■ Assignment
For this exercise, print all of the entries exactly as given.

----

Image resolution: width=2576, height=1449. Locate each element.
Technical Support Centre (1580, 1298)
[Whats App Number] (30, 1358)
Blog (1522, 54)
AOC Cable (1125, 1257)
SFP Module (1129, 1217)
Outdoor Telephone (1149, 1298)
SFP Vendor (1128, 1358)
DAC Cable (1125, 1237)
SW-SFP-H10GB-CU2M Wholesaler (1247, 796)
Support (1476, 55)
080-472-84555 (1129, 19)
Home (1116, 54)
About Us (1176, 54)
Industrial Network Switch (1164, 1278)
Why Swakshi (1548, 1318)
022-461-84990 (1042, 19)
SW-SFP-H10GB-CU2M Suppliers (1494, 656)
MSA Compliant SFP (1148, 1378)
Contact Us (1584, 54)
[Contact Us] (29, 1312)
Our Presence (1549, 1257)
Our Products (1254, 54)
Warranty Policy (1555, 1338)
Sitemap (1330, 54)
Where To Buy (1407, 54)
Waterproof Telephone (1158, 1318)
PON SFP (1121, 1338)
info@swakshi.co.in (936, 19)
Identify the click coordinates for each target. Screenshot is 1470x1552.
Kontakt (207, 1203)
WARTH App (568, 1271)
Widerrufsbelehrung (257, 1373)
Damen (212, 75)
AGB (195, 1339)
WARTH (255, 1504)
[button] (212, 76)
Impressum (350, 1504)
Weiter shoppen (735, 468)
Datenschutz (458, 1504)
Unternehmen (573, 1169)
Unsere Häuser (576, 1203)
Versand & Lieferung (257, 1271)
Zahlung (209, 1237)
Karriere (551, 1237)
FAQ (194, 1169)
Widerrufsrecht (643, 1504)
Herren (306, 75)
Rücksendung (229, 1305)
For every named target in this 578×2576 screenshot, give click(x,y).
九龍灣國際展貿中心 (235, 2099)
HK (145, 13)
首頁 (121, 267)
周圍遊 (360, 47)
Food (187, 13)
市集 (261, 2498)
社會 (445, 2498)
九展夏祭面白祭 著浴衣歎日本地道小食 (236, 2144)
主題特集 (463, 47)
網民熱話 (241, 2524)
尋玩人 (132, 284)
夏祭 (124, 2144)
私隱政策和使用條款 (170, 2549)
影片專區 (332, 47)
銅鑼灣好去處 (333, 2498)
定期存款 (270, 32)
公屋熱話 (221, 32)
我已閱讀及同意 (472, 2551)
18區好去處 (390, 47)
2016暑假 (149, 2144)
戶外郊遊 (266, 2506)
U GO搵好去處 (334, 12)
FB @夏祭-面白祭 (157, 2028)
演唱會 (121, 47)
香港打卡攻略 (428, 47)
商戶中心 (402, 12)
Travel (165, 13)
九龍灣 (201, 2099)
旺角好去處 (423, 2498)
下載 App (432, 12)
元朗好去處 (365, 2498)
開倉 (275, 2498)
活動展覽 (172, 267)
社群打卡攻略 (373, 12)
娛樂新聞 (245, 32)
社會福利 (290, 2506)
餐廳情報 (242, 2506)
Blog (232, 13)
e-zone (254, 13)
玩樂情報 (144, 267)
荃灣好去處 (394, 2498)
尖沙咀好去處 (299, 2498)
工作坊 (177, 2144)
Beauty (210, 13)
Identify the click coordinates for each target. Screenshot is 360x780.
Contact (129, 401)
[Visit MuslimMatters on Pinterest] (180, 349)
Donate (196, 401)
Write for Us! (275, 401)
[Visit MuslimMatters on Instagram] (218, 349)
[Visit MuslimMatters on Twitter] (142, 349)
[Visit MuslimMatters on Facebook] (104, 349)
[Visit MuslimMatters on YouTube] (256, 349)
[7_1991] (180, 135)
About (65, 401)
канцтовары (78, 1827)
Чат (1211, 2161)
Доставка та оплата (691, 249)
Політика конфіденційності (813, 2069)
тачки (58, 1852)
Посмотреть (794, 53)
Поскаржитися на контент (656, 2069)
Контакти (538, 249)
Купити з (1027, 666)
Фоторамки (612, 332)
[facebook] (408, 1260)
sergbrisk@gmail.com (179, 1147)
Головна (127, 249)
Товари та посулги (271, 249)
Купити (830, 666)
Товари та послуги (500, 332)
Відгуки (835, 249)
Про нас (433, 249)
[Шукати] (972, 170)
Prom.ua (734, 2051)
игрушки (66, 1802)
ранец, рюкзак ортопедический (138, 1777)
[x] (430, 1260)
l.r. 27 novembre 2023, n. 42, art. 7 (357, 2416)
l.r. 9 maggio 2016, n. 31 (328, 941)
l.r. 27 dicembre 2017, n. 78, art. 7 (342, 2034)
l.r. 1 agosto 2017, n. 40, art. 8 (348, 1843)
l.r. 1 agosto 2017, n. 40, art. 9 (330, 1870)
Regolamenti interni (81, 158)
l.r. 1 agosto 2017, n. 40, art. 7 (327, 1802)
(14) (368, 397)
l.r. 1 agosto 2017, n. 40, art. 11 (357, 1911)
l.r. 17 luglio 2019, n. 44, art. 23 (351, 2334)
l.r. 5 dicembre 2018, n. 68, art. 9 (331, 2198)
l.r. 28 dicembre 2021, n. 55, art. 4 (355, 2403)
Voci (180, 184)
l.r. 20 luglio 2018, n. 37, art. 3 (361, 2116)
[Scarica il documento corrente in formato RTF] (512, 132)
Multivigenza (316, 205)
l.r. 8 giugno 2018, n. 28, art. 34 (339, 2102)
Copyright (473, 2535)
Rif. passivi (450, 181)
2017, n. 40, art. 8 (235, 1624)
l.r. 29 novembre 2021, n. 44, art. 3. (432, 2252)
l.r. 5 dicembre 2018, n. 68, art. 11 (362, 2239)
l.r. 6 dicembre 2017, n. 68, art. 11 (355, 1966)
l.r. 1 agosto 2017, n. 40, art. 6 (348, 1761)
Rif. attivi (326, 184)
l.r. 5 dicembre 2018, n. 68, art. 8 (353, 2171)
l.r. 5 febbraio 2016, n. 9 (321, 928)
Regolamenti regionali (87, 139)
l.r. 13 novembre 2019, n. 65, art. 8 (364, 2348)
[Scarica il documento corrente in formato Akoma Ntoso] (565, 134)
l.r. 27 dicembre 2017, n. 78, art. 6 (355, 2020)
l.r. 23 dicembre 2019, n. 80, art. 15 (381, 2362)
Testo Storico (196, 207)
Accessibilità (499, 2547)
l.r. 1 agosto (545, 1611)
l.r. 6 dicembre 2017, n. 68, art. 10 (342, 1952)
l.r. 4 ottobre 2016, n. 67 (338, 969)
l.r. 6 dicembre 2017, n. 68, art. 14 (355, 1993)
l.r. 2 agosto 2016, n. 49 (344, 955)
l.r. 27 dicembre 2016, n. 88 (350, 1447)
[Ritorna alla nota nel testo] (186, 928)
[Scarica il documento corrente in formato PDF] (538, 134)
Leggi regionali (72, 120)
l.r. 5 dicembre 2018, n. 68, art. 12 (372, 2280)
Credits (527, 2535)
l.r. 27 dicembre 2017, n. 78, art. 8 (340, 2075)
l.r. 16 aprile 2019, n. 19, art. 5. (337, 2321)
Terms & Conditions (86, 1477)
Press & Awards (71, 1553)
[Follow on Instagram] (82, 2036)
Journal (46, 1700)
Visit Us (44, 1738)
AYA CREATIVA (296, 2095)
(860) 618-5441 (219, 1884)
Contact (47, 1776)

----

■ Exercise response
Image resolution: width=2576, height=1449. Locate each element.
Technical Support Centre (1580, 1298)
[Whats App Number] (30, 1358)
Blog (1522, 54)
AOC Cable (1125, 1257)
SFP Module (1129, 1217)
Outdoor Telephone (1149, 1298)
SFP Vendor (1128, 1358)
DAC Cable (1125, 1237)
SW-SFP-H10GB-CU2M Wholesaler (1247, 796)
Support (1476, 55)
080-472-84555 (1129, 19)
Home (1116, 54)
About Us (1176, 54)
Industrial Network Switch (1164, 1278)
Why Swakshi (1548, 1318)
022-461-84990 (1042, 19)
SW-SFP-H10GB-CU2M Suppliers (1494, 656)
MSA Compliant SFP (1148, 1378)
Contact Us (1584, 54)
[Contact Us] (29, 1312)
Our Presence (1549, 1257)
Our Products (1254, 54)
Warranty Policy (1555, 1338)
Sitemap (1330, 54)
Where To Buy (1407, 54)
Waterproof Telephone (1158, 1318)
PON SFP (1121, 1338)
info@swakshi.co.in (936, 19)
Identify the click coordinates for each target. Screenshot is 1470x1552.
Kontakt (207, 1203)
WARTH App (568, 1271)
Widerrufsbelehrung (257, 1373)
Damen (212, 75)
AGB (195, 1339)
WARTH (255, 1504)
[button] (212, 76)
Impressum (350, 1504)
Weiter shoppen (735, 468)
Datenschutz (458, 1504)
Unternehmen (573, 1169)
Unsere Häuser (576, 1203)
Versand & Lieferung (257, 1271)
Zahlung (209, 1237)
Karriere (551, 1237)
FAQ (194, 1169)
Widerrufsrecht (643, 1504)
Herren (306, 75)
Rücksendung (229, 1305)
For every named target in this 578×2576 screenshot, give click(x,y).
九龍灣國際展貿中心 (235, 2099)
HK (145, 13)
首頁 (121, 267)
周圍遊 (360, 47)
Food (187, 13)
市集 (261, 2498)
社會 (445, 2498)
九展夏祭面白祭 著浴衣歎日本地道小食 (236, 2144)
主題特集 (463, 47)
網民熱話 (241, 2524)
尋玩人 (132, 284)
夏祭 (124, 2144)
私隱政策和使用條款 (170, 2549)
影片專區 (332, 47)
銅鑼灣好去處 (333, 2498)
定期存款 (270, 32)
公屋熱話 (221, 32)
我已閱讀及同意 (472, 2551)
18區好去處 (390, 47)
2016暑假 (149, 2144)
戶外郊遊 (266, 2506)
U GO搵好去處 (334, 12)
FB @夏祭-面白祭 (157, 2028)
演唱會 (121, 47)
香港打卡攻略 (428, 47)
商戶中心 (402, 12)
Travel (165, 13)
九龍灣 (201, 2099)
旺角好去處 (423, 2498)
下載 App (432, 12)
元朗好去處 (365, 2498)
開倉 (275, 2498)
活動展覽 (172, 267)
社群打卡攻略 (373, 12)
娛樂新聞 (245, 32)
社會福利 (290, 2506)
餐廳情報 (242, 2506)
Blog (232, 13)
e-zone (254, 13)
玩樂情報 (144, 267)
荃灣好去處 (394, 2498)
尖沙咀好去處 (299, 2498)
工作坊 (177, 2144)
Beauty (210, 13)
Identify the click coordinates for each target. Screenshot is 360x780.
Contact (129, 401)
[Visit MuslimMatters on Pinterest] (180, 349)
Donate (196, 401)
Write for Us! (275, 401)
[Visit MuslimMatters on Instagram] (218, 349)
[Visit MuslimMatters on Twitter] (142, 349)
[Visit MuslimMatters on Facebook] (104, 349)
[Visit MuslimMatters on YouTube] (256, 349)
[7_1991] (180, 135)
About (65, 401)
канцтовары (78, 1827)
Чат (1211, 2161)
Доставка та оплата (691, 249)
Політика конфіденційності (813, 2069)
тачки (58, 1852)
Посмотреть (794, 53)
Поскаржитися на контент (656, 2069)
Контакти (538, 249)
Купити з (1027, 666)
Фоторамки (612, 332)
[facebook] (408, 1260)
sergbrisk@gmail.com (179, 1147)
Головна (127, 249)
Товари та посулги (271, 249)
Купити (830, 666)
Товари та послуги (500, 332)
Відгуки (835, 249)
Про нас (433, 249)
[Шукати] (972, 170)
Prom.ua (734, 2051)
игрушки (66, 1802)
ранец, рюкзак ортопедический (138, 1777)
[x] (430, 1260)
l.r. 27 novembre 2023, n. 42, art. 7 (357, 2416)
l.r. 9 maggio 2016, n. 31 (328, 941)
l.r. 27 dicembre 2017, n. 78, art. 7 (342, 2034)
l.r. 1 agosto 2017, n. 40, art. 8 (348, 1843)
l.r. 1 agosto 2017, n. 40, art. 9 (330, 1870)
Regolamenti interni (81, 158)
l.r. 1 agosto 2017, n. 40, art. 7 (327, 1802)
(14) (368, 397)
l.r. 1 agosto 2017, n. 40, art. 11 (357, 1911)
l.r. 17 luglio 2019, n. 44, art. 23 (351, 2334)
l.r. 5 dicembre 2018, n. 68, art. 9 (331, 2198)
l.r. 28 dicembre 2021, n. 55, art. 4 (355, 2403)
Voci (180, 184)
l.r. 20 luglio 2018, n. 37, art. 3 (361, 2116)
[Scarica il documento corrente in formato RTF] (512, 132)
Multivigenza (316, 205)
l.r. 8 giugno 2018, n. 28, art. 34 (339, 2102)
Copyright (473, 2535)
Rif. passivi (450, 181)
2017, n. 40, art. 8 (235, 1624)
l.r. 29 novembre 2021, n. 44, art. 3. (432, 2252)
l.r. 5 dicembre 2018, n. 68, art. 11 (362, 2239)
l.r. 6 dicembre 2017, n. 68, art. 11 (355, 1966)
l.r. 1 agosto 2017, n. 40, art. 6 (348, 1761)
Rif. attivi (326, 184)
l.r. 5 dicembre 2018, n. 68, art. 8 (353, 2171)
l.r. 5 febbraio 2016, n. 9 (321, 928)
Regolamenti regionali (87, 139)
l.r. 13 novembre 2019, n. 65, art. 8 (364, 2348)
[Scarica il documento corrente in formato Akoma Ntoso] (565, 134)
l.r. 27 dicembre 2017, n. 78, art. 6 (355, 2020)
l.r. 23 dicembre 2019, n. 80, art. 15 (381, 2362)
Testo Storico (196, 207)
Accessibilità (499, 2547)
l.r. 1 agosto (545, 1611)
l.r. 6 dicembre 2017, n. 68, art. 10 (342, 1952)
l.r. 4 ottobre 2016, n. 67 (338, 969)
l.r. 6 dicembre 2017, n. 68, art. 14 (355, 1993)
l.r. 2 agosto 2016, n. 49 (344, 955)
l.r. 27 dicembre 2016, n. 88 (350, 1447)
[Ritorna alla nota nel testo] (186, 928)
[Scarica il documento corrente in formato PDF] (538, 134)
Leggi regionali (72, 120)
l.r. 5 dicembre 2018, n. 68, art. 12 (372, 2280)
Credits (527, 2535)
l.r. 27 dicembre 2017, n. 78, art. 8 (340, 2075)
l.r. 16 aprile 2019, n. 19, art. 5. (337, 2321)
Terms & Conditions (86, 1477)
Press & Awards (71, 1553)
[Follow on Instagram] (82, 2036)
Journal (46, 1700)
Visit Us (44, 1738)
AYA CREATIVA (296, 2095)
(860) 618-5441 (219, 1884)
Contact (47, 1776)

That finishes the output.